### The task
Go through the data below and return each line where the string "Open" occurs.

Given entries START

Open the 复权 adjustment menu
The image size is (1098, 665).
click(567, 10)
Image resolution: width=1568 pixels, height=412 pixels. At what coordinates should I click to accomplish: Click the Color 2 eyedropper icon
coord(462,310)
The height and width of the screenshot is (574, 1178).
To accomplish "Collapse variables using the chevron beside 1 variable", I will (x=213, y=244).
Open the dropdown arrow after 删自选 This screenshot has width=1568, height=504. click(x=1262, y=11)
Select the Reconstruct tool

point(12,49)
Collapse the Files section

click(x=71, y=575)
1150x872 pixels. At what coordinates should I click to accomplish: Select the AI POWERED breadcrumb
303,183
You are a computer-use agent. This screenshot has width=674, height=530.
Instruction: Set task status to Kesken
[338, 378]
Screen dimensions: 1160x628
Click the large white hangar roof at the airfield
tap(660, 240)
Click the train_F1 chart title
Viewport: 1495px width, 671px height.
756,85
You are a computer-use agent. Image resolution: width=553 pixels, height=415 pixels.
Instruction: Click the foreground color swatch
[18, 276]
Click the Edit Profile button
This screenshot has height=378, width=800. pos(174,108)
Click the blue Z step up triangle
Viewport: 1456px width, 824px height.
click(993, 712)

Given entries END

### Result
Open the 复权 adjustment menu
Open the dropdown arrow after 删自选 This screenshot has width=1568, height=504. click(x=1262, y=11)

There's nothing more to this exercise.